PROBLEM TO WORK ON - This exercise calls for the records to be returned exactly, with images removed.

[Screenshot grounding data]
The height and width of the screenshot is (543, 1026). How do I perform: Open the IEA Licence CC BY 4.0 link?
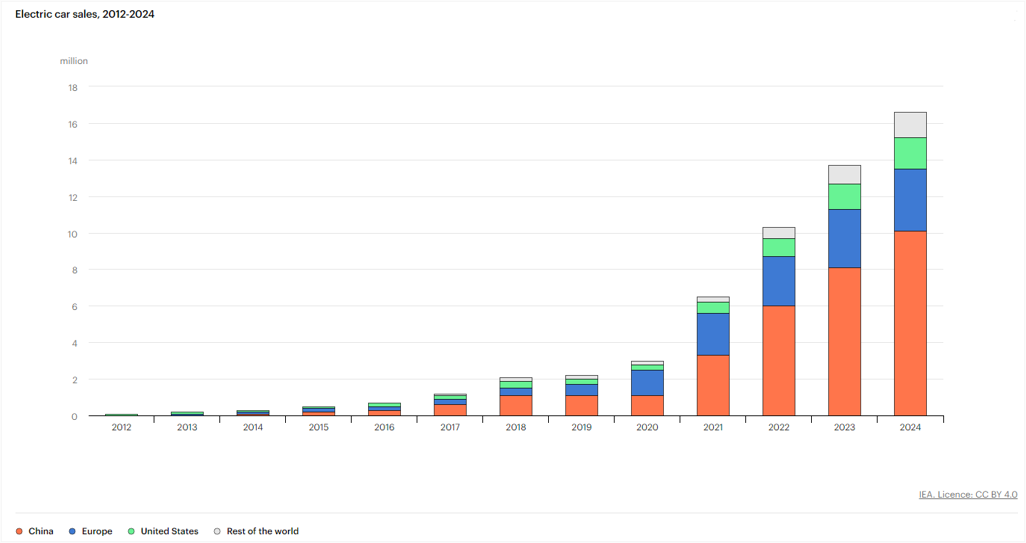[x=967, y=494]
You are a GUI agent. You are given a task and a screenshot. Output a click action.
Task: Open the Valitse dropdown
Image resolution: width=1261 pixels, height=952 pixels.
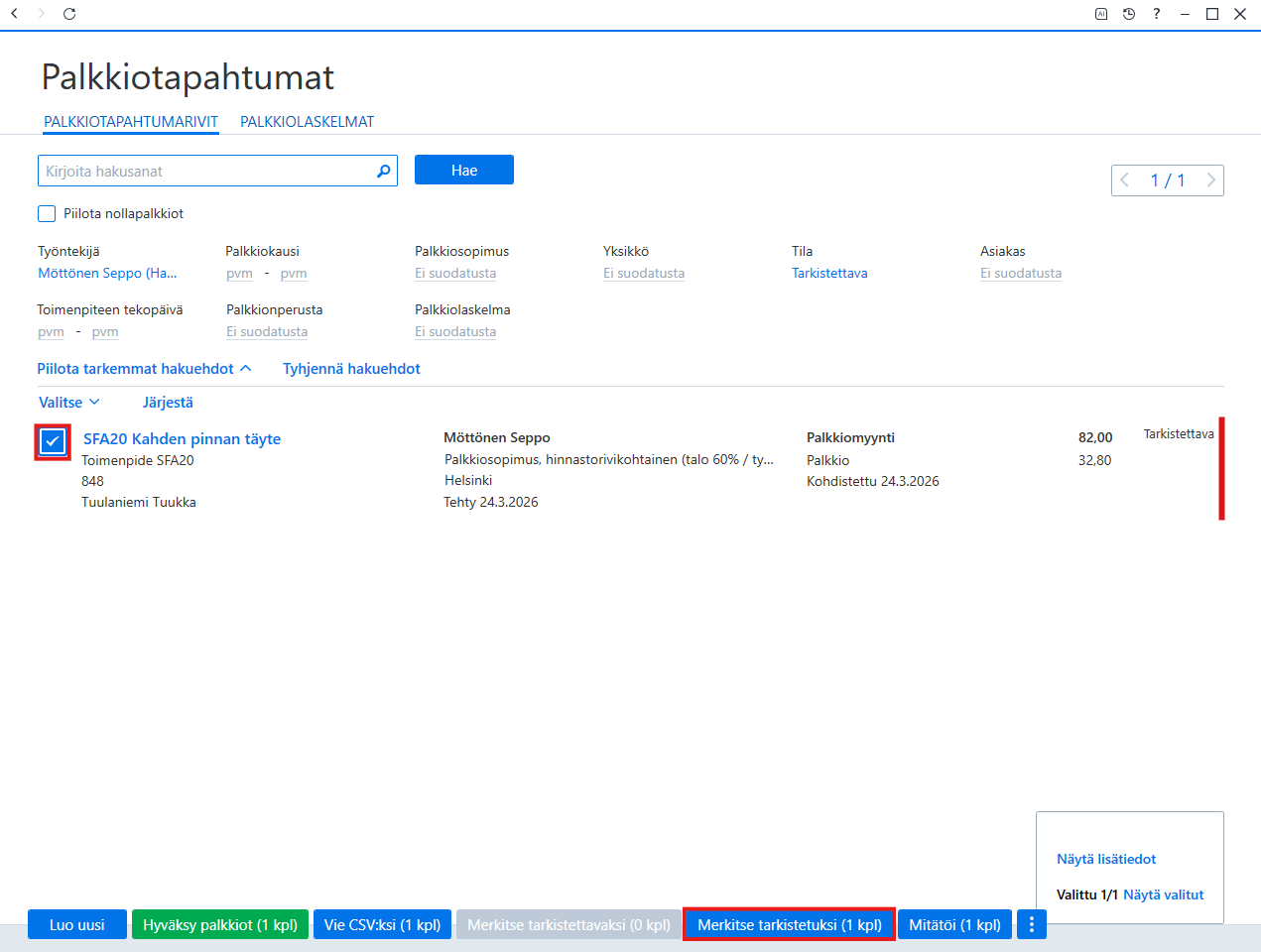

TASK ANSWER -
The height and width of the screenshot is (543, 1026). How do I perform: Open the IEA Licence CC BY 4.0 link?
[x=967, y=494]
You are a GUI agent. You are given a task and a screenshot. Output a click action.
Task: Open the Valitse dropdown
Image resolution: width=1261 pixels, height=952 pixels.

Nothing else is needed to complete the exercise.